When you see the word "posture," does it automatically have you sitting up a little taller? Maybe it gives you flashbacks to your mother jabbing a thumb in the middle of your back to pull your shoulder blades together.
Even if you do opt to sit straighter, engaging your core muscles and situating your head high, how long do you actually hold this pose though before slumping back into the slouch that has become more comfortable for most people? Probably not very long.
Katherine Krug, like many Americans, used to spend 12 to 14 hours a day hunched over a desk, phone or computer trying to build her start-up — a platform that would help people better reach their personal goals.
Not only did this company fail to take off, but she was left with horrible sciatica pain from sitting poorly for long periods of time.
"I tried to find anything I could to get some relief," Krug told TheBlaze."As I was trying out all these different products, I couldn’t find anything that worked well for me. [But] many of them had lots of good parts."
The 32-year-old was one the more than 26 million Americans between 20-64 years of age who experience frequent back pain, which, according to the American Academy of Pain Medicine, is the leading cause of disability in Americans younger than 45 years old. The academy also says that people with back pain are more likely to have worse overall physical and mental health. You might also be surprised to know that more people in the U.S experience chronic pain, which includes back pain, than those who have cancer, diabetes, coronary heart disease or have suffered a stroke combined.
Krug, who has an entrepreneurial spirit programmed in her DNA, said she began tinkering with a friend to create a product that would help relieve her back pain and retrain her muscles to give her good posture even when she wasn't using it. Oh, and it had to be small enough to fit in her purse.
Krug started wearing her own makeshift device in meetings, on airplanes and everywhere she went. She said people were asking her what it was and, in the process, she was hearing from so many others about their aches and pains.
She said her friends kept asking to borrow it, so she took the time to improve the brace.
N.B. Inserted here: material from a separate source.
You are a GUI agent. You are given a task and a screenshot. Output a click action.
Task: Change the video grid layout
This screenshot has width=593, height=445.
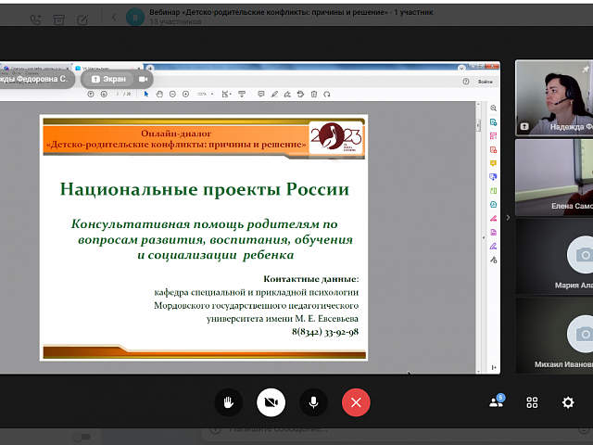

Which brings us to Krug's BetterBack, a product on the crowdfunding site Kickstarter that has raised more than $800,000 — 60 times more than it's original $12,500 goal — from more than 11,000 backers, as of the time of this posting.
"I have been completely and utterly blown away every step of the way," Krug said.
BetterBack is a brace that goes around the wearer's waist and hooks onto the front of his or her knees to position the user's back in perfect posture, making it relatively easy to hold. The claim is that wearing BetterBack for just 15 minutes a day will retrain your muscles to hold perfect posture so even when you're not wearing it, you'll still have good form.
BetterBack also claims to make any chair you sit in an ergonomic one. Krug offers this challenge to you on Kickstarter:
Take a few seconds to re-posture yourself right now. If you’re sitting, chances are your back isn’t touching your chair at all. That’s because most chairs aren’t ergonomic, and many actually encourage bad posture. BetterBack makes every chair ergonomic. Sit effortlessly in perfect posture at your desk. Or on a plane. Or at a game. You get the idea.
Watch this video for more about the product's features and user testimony:
Fixing some chronic back pain issues isn't the only thing that improving posture can do. Sitting or standing properly can give you more self-confidence, increase your energy and happiness, make you less stressed, and improve your memory.
Krug pointed out that just wearing BetterBack isn't the end of the story to good back health though.
"Movement is key to your back. You’ve got to be moving to optimize back health," she said. "I don’t want people to just sit in it. It’s so important to take breaks.
"The goal is whenever anyone is sitting to be sitting properly. If you’re going to sit, do it right," she said.
Krug says her success on Kickstarter is more than just the financial. It has and will allow her to get feedback to even further improve BetterBack and created a worldwide dialogue about the issue of back pain.
"I feel like people have been suffering silently," Krug said, noting that people from around the world with different lifestyles than most Americans have been joining the BetterBack campaign. "I’m excited to try to build a community where people can share tips and see improvement of their lives."
"I’ve always cared about helping people live up to their potential," Krug added. "When you’re in pain, everything is numb.
You can’t even begin to focus on living up to your potential."